- _Consigne 1_: D'après le portrait de Damien Gateau, pourquoi la Manu-Facture est-elle présentée comme « un lieu pluriel » ? Répondez en une à trois phrases.
- _Consigne 2_: Recopiez à l'identique tout le passage du portrait de Damien Gateau qui va de « Photo © Jean-Luc » jusqu'à « Manufacture croix-roussienne. Exception. » inclus.
- _Consigne 3_: Rédigez la suite du portrait de Damien Gateau à partir de l'endroit où il s'interrompt.

- _Extrait fourni_:
Photo © Jean-Luc Mège
Par Nadine Fageol
Haut en couleurs et pourtant tout en exigeante discrétion, Damien Gateau est chasseur qui déniche vins et produits étiquetés goût racé. Le lyonnais gourmand peut fréquenter l’épicurien à langue adroite en sa Manufacture croix-roussienne. Exception.
Miam, slurp… sa page FB est une ode à l’onomatopée rabelaisienne d’une constance toute quotidienne. Damien Gateau mange et boit au rayon exception comme il respire. Ses sensations fortes fleurant bon le salé-sucré le trahissent niveau silhouette. Seulement Damien porte superbement rondeur, l’œil relevé à l’instar du chat derrière lunettes rondes, elles aussi. Veste safran, pantalon poussin, lunettes écailles, poil blond foncé, Damien porte beau dans l’élégance casual propre à l’épicurien. Estampillée comme l’un des plus fins palais de la ville, cette fine bouche franchement rassurante, vient de trouver nichoir à sa guise en reprenant la Manu-Facture à deux pas du boulevard de la Croix-Rousse. Un lieu pluriel, à la fois bureau, show-room pour ses clients professionnels, qui se fait épicerie fine caviste du jeudi après-midi au dimanche midi pour le grand public amateur de goûts recherchés. Arghhhh, le Mistelle (mélange) de pruneau des Charentes et pruneau, gingembre cru et confit, figue, pinot rosé, un subtil framboise… Comme la dégustation des vinaigres Fleuriet, découverts chez Troisgros, passage obligé pour rédiger ce portrait.

- _Données fournies_:
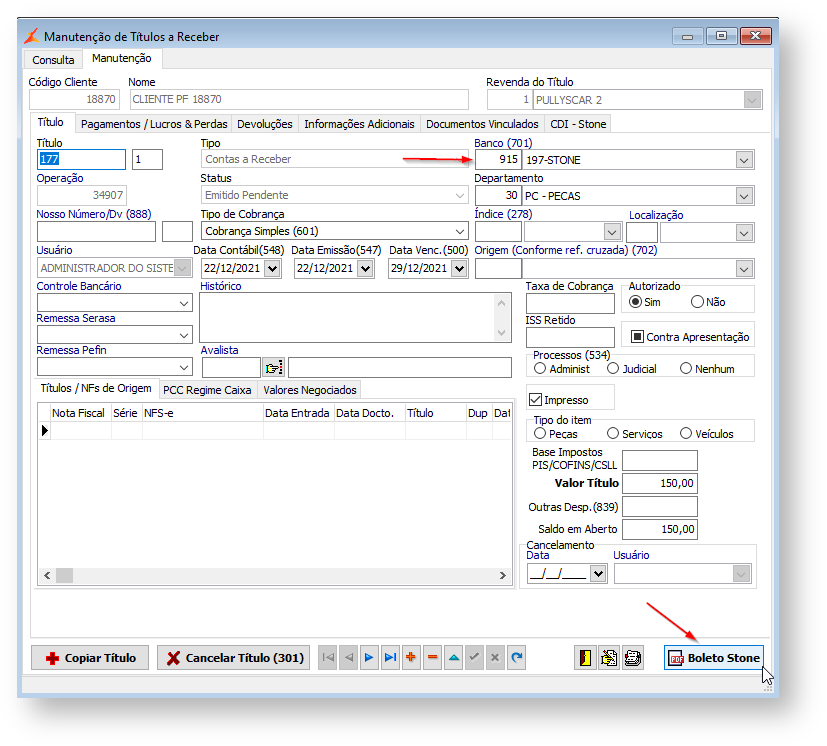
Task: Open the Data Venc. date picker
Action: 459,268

--

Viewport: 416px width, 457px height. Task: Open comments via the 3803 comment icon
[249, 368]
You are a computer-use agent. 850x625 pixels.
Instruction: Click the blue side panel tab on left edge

---

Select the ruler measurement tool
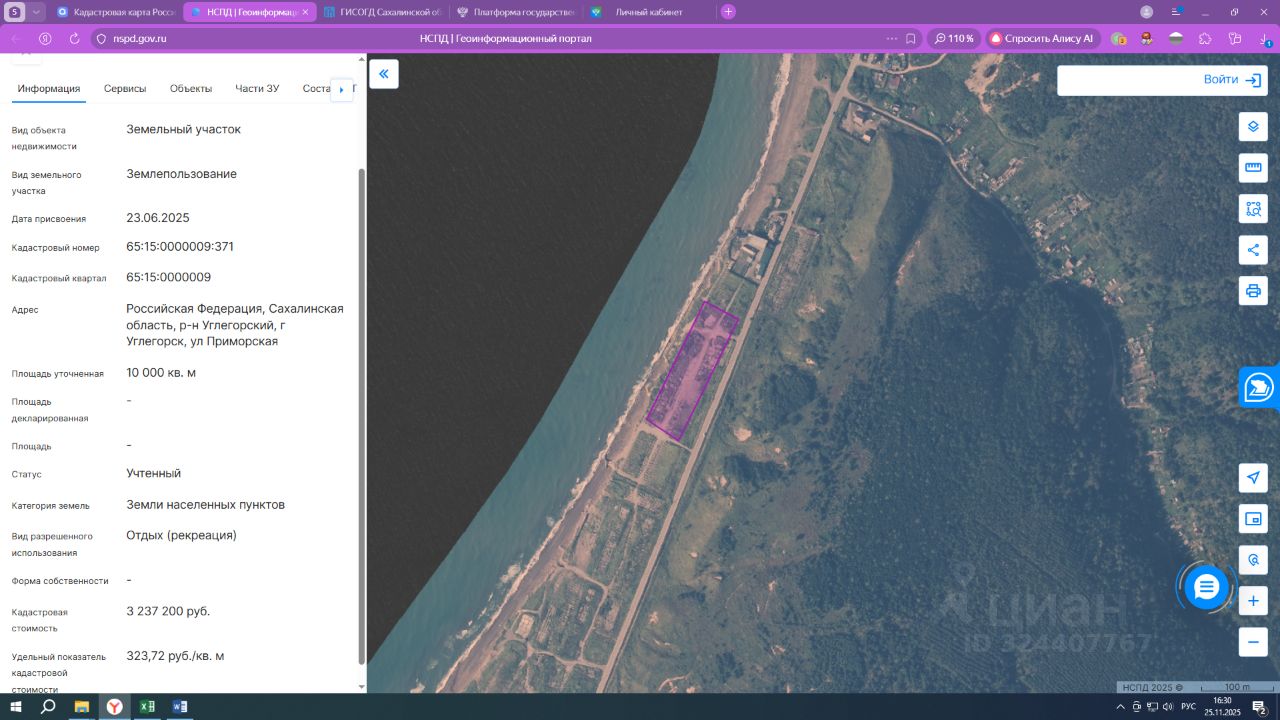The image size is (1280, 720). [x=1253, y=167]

- _Réponse rédigée 1_: La Manu-Facture est un lieu pluriel parce qu'elle sert à la fois de bureau et de show-room pour les clients professionnels de Damien Gateau. Elle devient aussi épicerie fine et caviste du jeudi après-midi au dimanche midi pour le grand public amateur de goûts recherchés.

- _Réponse rédigée 2_:
Photo © Jean-Luc Mège
Par Nadine Fageol
Haut en couleurs et pourtant tout en exigeante discrétion, Damien Gateau est chasseur qui déniche vins et produits étiquetés goût racé. Le lyonnais gourmand peut fréquenter l’épicurien à langue adroite en sa Manufacture croix-roussienne. Exception.

- _Réponse rédigée 3_:
Sourceur de produits
Œuvrant seul, l’emploi du temps est serré, chaque matin glacière sous le bras, il file présenter produits et vins à ses chouchous. « Un cercle de gens qui donnent envie d’aller manger ». Le café Sillon, le Palégrié, le Passetemps injustement sanctionné par la critique adepte du one-shot, comprendre j’y vais une fois à l’ouverture puis plus jamais, alors que le déjeuner était en tout point exquis… Il a du recul et surveille le réseau des fringantes jeunes pousses, décomplexées de la toque, pas encore embrigadées par un obligeant label de restaurateurs. A eux, les saucisses au couteau, car il existe encore en Haute-Loire un heureux fou pour prendre le temps de hacher menu chairs à la main !!! Pochée, grillée, ou crue, à la jeune garde l’art de l’accommoder. « Regarde ma saucisse comme elle est belle ! », montrant sur son smartphone une recette exécutée à livraison par Franck Delhoum au Potager des Halles. Sa cantine officielle, « des gens bien, heureux de ce qu’ils font car ce qui m’intéresse le plus dans un resto c’est ce qui se passe dans l’assiette, la qualité du produit, ses origines ». Sur les 11 heures, laissant chefs au piano, il visite ses clients cavistes ou file « sourcer produits ». Driiiiiiiiiing ! D’une conversation à l’autre, l’on entend parler d’un super Pouilly-Fuissé, de beurre de caviar à se damner, de biscottes de compétition. Le téléphone de Damien Gateau est son meilleur ami, son garde-manger d’adresses ; une extension de sa mémoire dépassant tous les guides du genre. Miam, slurp… On a rien sans rien, et la première des choses est de prendre le temps, de rouler, d’échanger, de goûter, d’avaliser, d’échantillonner, de présenter avant toute commande.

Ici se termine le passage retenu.